KELLY: Hi. This new research, I gather, it focuses on the link between food stamps and academic performance. How so?
VEDANTAM: That's right. This work comes from Orgul Ozturk, she's an economist at the University of South Carolina, along with her colleagues, Chad Cotti, and John Gordanier. They find that children who come from families that are several weeks removed from receiving their food-stamp benefits perform worse on an important math exam.
ORGUL OZTURK: We find that when the test date happens to be very far away from the receipt date, students score much lower, significantly lower on the mathematics test.
KELLY: It seems like it kind of makes sense, that if you're hungry you can't concentrate so you might test lower. How do they know, though, that this is the food-stamp cycle, that that's what's responsible?
VEDANTAM: Well, it has to do with two quirks in the way the food-stamp program is administered in South Carolina. Recipients receive benefits on the first 10 days of the month. Some families get it on the first, some on the second and so on. Simultaneously, children in grades three through eight also have to take an annual math exam on the second Wednesday of May. Now, the second Wednesday of May falls on different dates each year. So if your family received food stamps on the 10th of April, for example, and the exam falls on the 8th of May, you're likely to have gone hungry for several days before you took the test.
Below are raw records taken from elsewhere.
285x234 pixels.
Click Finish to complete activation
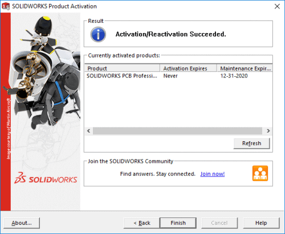(x=178, y=223)
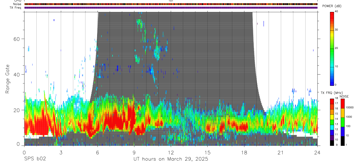Click the POWER (dB) color bar
The width and height of the screenshot is (357, 165).
point(332,48)
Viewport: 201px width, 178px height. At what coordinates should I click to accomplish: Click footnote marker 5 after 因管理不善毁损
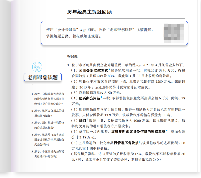[140, 142]
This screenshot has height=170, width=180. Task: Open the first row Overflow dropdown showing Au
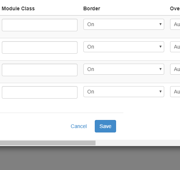point(175,24)
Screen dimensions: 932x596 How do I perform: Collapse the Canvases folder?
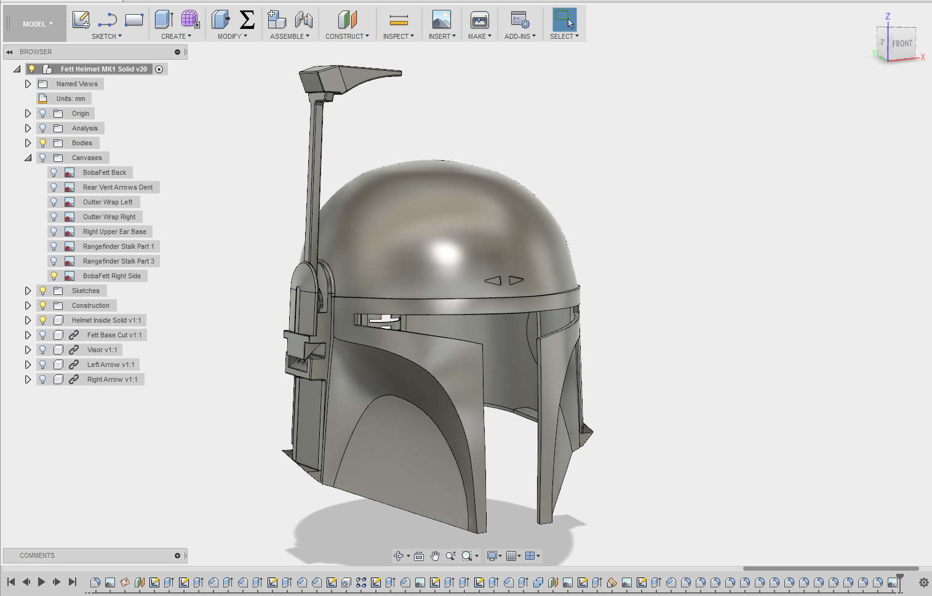tap(28, 158)
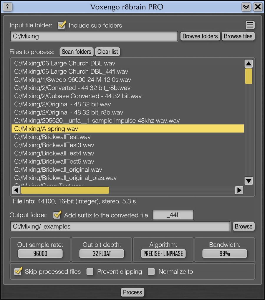Open the hamburger settings menu
Image resolution: width=265 pixels, height=300 pixels.
pyautogui.click(x=250, y=25)
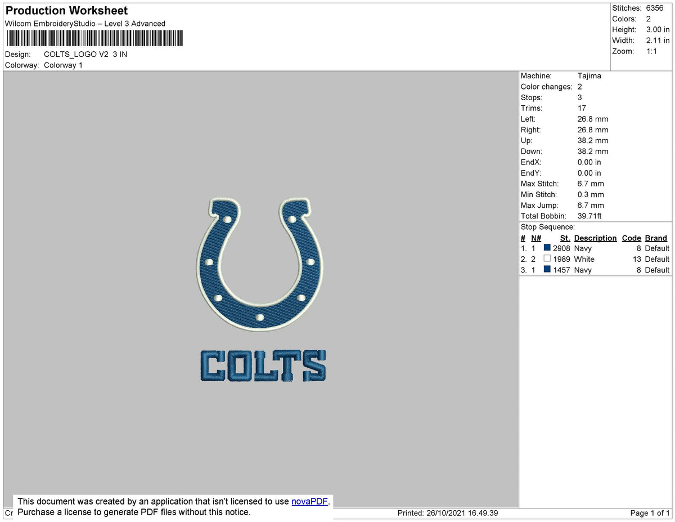The image size is (675, 522).
Task: Select the barcode image
Action: [x=93, y=38]
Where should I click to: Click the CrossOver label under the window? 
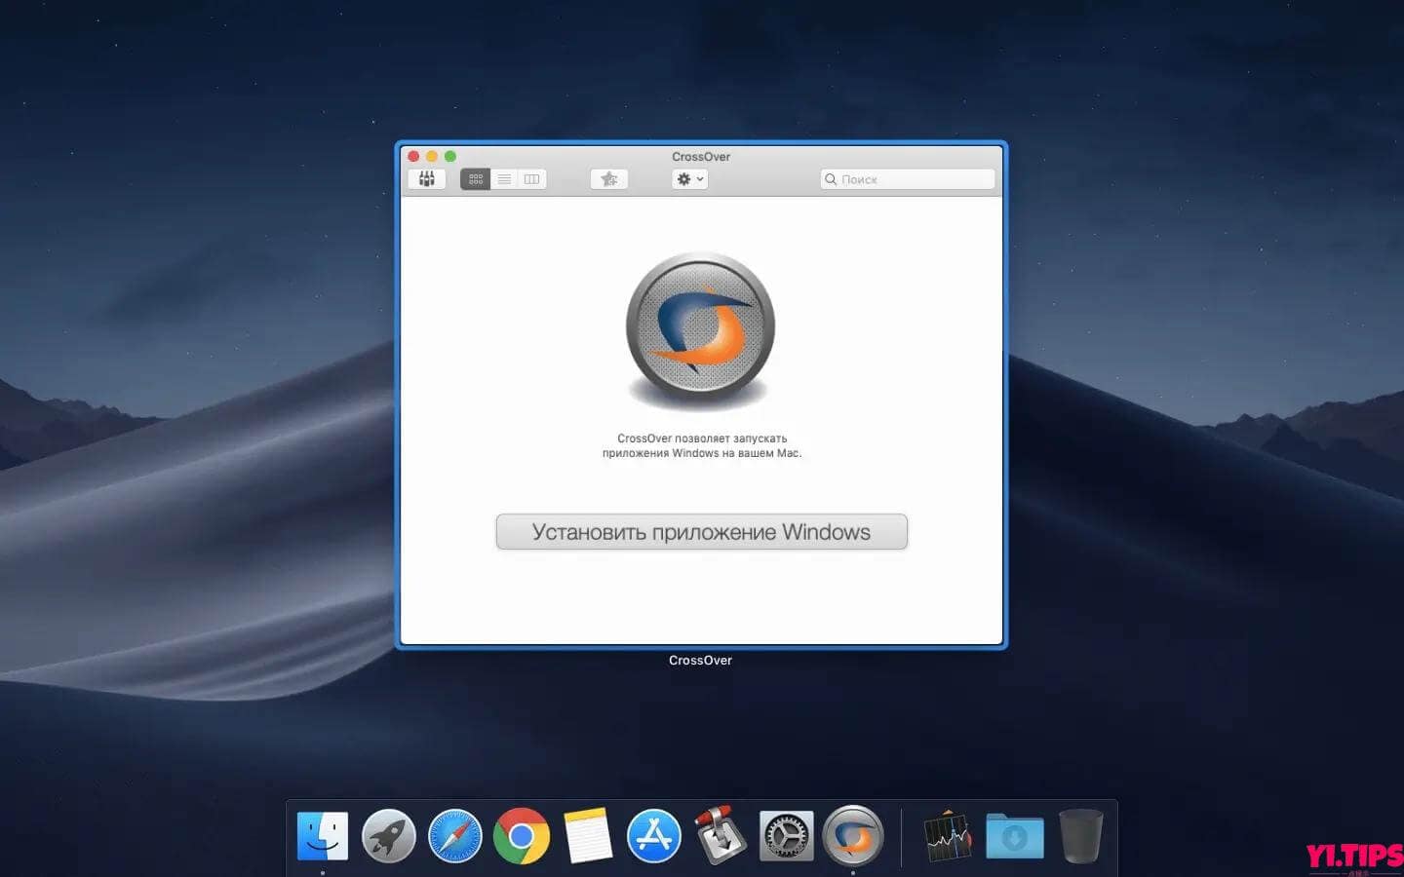point(700,660)
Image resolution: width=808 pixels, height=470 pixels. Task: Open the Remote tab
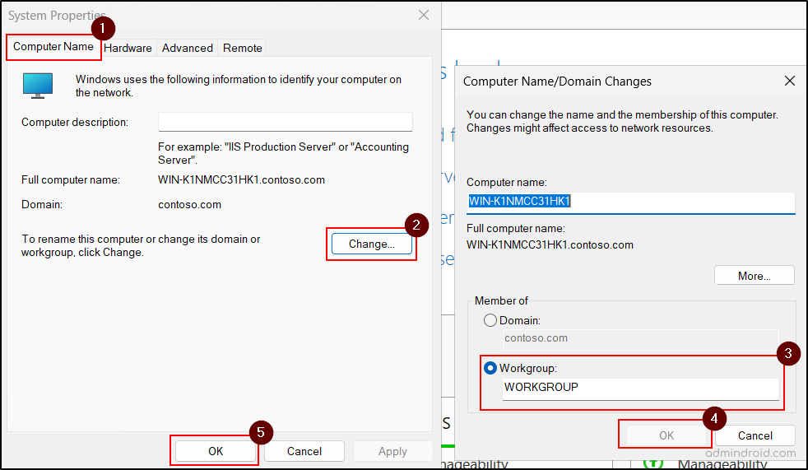(243, 48)
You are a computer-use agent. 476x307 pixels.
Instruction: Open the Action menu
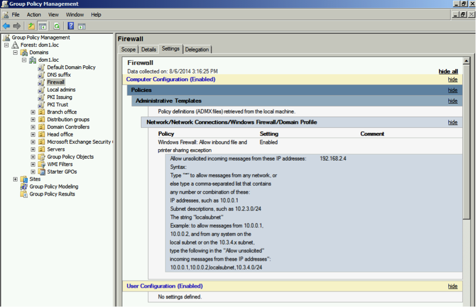[x=34, y=15]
KELLY: And to be clear, people don't all get their food stamps on the same day. It's...
KELLY: ...Scattered around the month.
VEDANTAM: Exactly. Now, on the other hand, if your family received food stamps on the 2nd of May and the test is on the 8th of May, you've probably eaten well in the days before the test. The researchers not only compared kids who've eaten well to kids who are hungry, they also compare the math performance of kids who've eaten poorly to their own math performance in another year when they've eaten well. Ozturk told me that while her study measures the effect of being hungry on one math test, this is a monthly cycle, meaning that the real effects are likely to be much larger.
OZTURK: This is happening to these kids every month over the course of nine months. It adds up. What we are measuring is a reduction in performance that month. But they are hungry every single month. The cumulative effect is very significant.
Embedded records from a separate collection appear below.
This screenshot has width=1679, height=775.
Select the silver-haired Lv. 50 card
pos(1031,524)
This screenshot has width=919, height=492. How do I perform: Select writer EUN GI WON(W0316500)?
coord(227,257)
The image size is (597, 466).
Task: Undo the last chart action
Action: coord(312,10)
KELLY: Shankar, can researchers control whether this is in fact food? It seems like they're clear on the link to food stamps, but if food stamps are running out maybe the parents are stressed, there's stress in the household and that's what kids are reacting to?
VEDANTAM: That's a fair point, Mary Louise. We know that there's a relationship between food stamps and math performance. We don't know specifically if it's about food or just because the family as a whole is stressed and the kids in some ways are reacting to that stress.
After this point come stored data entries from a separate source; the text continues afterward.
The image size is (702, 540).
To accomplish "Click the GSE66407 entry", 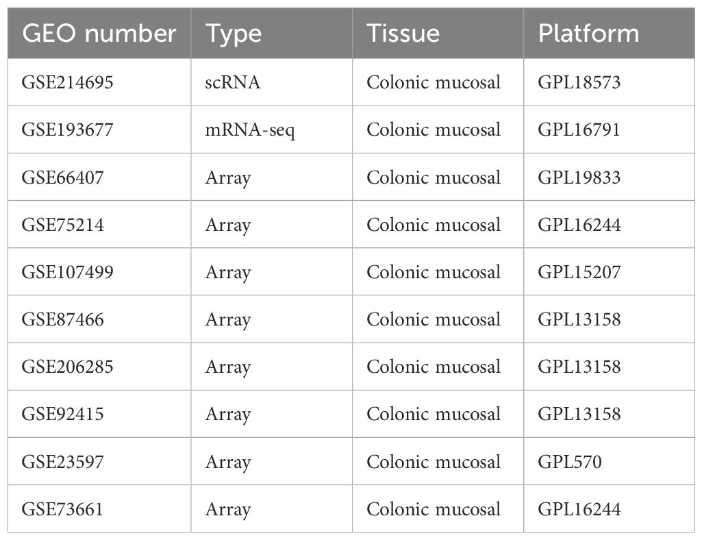I will click(62, 177).
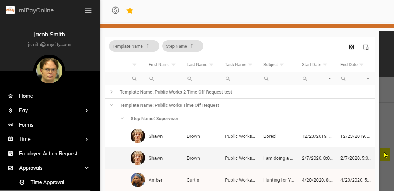The width and height of the screenshot is (394, 191).
Task: Open the column chooser icon
Action: (x=366, y=47)
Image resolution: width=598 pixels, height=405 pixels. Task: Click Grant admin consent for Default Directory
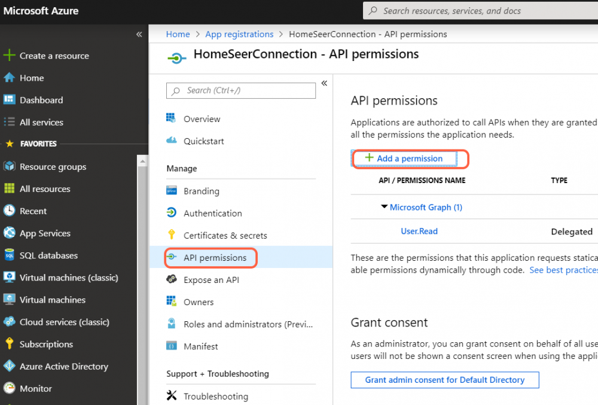tap(444, 380)
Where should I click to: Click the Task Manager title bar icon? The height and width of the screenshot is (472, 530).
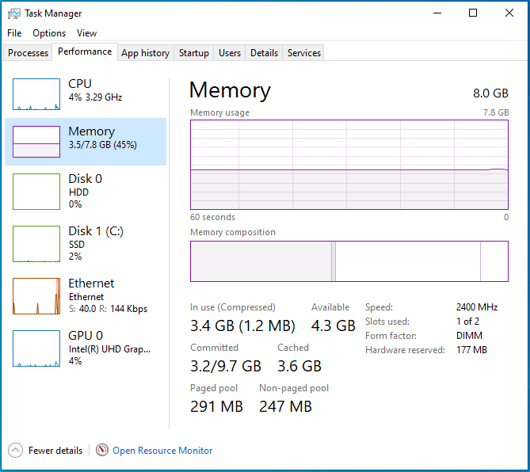point(13,13)
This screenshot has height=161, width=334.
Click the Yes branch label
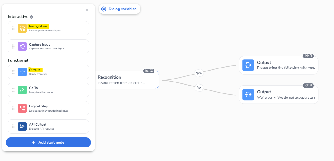click(199, 73)
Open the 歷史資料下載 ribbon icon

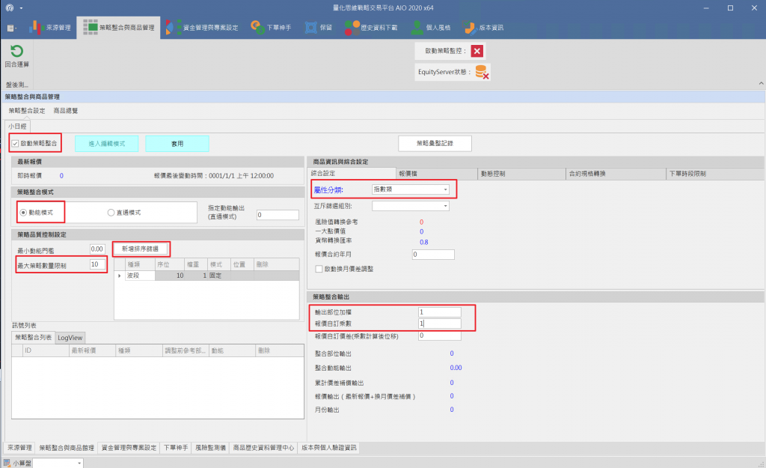(x=352, y=28)
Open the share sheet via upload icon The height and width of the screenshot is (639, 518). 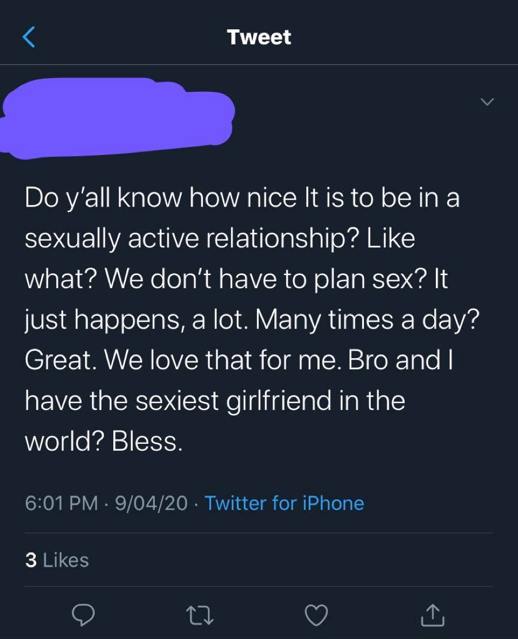click(x=432, y=615)
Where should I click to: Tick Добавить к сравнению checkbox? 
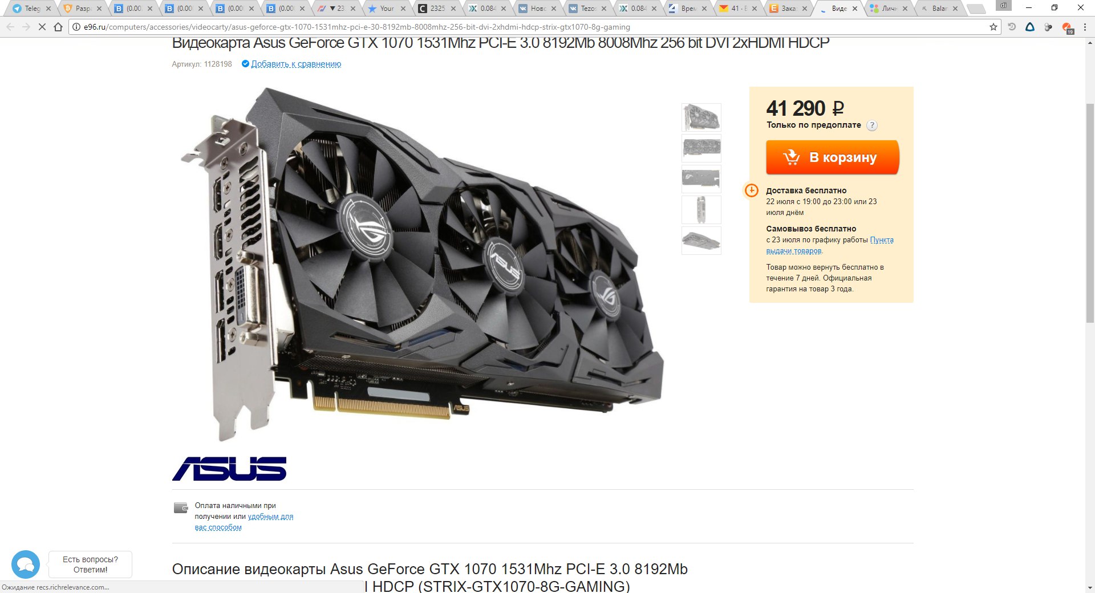[x=245, y=64]
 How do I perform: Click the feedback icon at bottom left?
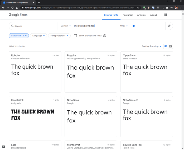pyautogui.click(x=3, y=147)
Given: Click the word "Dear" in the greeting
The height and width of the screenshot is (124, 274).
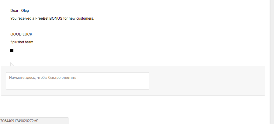Looking at the screenshot, I should point(14,11).
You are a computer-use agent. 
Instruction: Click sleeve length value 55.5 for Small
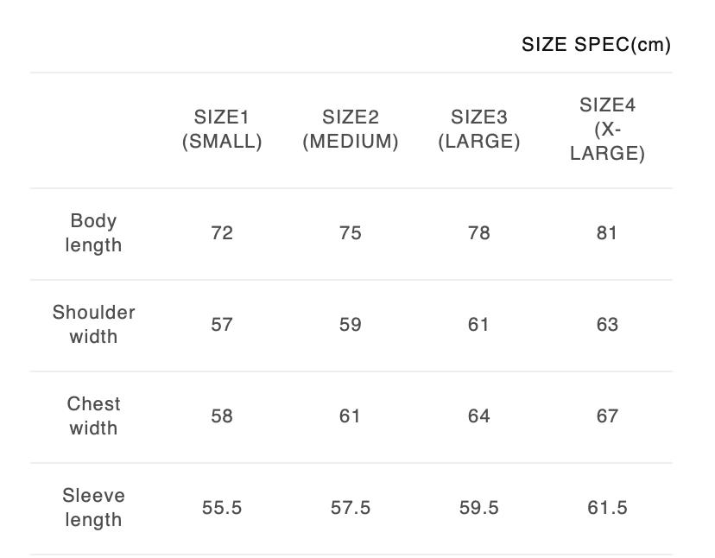(x=222, y=508)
KELLY: So what's the implication here? Might it be better to, say, distribute food stamps more frequently?
VEDANTAM: So that's an idea that some people are thinking about, and it's an intriguing idea. If you can distribute the benefit twice a month, perhaps you can smooth-out the cycle. But it's the kind of thing that needs to be tested because you could have unintended consequences, and now instead of students being hungry once a month they're going to end up being hungry twice a month.
KELLY: Which is clearly not the direction that you would want to go.
KELLY: That's NPR's Shankar Vedantam. Shankar, thank you.
VEDANTAM: Thank you, Mary Louise.
KELLY: He joins us regularly to talk about social science research. You can follow him on Twitter at @hiddenbrain. You can follow me at @nprkelly, and you can follow this program at @morningedition. Transcript provided by NPR, Copyright NPR.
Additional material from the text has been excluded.